__GOAL OF THE EXERCISE__
Among the lines of this material, find those holding the word "will" and report how many there are, with nothing added.

__TASK MATERIAL__
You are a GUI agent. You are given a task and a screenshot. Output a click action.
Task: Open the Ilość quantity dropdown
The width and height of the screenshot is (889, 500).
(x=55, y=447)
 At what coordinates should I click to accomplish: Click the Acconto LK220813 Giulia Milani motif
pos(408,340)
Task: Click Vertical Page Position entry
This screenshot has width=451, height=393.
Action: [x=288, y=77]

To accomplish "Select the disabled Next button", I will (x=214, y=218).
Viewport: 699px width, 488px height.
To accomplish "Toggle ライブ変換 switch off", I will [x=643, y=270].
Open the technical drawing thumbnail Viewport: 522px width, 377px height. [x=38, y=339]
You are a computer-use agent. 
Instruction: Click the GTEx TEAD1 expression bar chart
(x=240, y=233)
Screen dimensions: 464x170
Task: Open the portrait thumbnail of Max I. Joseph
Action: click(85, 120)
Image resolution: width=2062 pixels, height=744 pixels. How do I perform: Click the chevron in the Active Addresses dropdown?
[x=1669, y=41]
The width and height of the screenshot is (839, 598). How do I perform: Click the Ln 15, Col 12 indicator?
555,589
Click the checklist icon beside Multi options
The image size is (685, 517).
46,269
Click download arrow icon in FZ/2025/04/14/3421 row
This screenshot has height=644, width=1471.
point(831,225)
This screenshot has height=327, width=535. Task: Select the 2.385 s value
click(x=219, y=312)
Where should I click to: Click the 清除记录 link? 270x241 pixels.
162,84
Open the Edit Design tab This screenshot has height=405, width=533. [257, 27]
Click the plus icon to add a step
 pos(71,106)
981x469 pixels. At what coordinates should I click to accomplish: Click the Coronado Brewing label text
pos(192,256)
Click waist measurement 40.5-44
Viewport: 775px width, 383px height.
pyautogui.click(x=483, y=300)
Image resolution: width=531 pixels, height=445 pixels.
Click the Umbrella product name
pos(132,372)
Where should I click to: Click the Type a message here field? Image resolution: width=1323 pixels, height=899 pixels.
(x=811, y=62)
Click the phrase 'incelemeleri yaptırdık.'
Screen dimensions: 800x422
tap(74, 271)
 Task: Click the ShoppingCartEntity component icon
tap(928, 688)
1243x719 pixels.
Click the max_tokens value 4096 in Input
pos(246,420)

__RESPONSE TO THE TASK__
2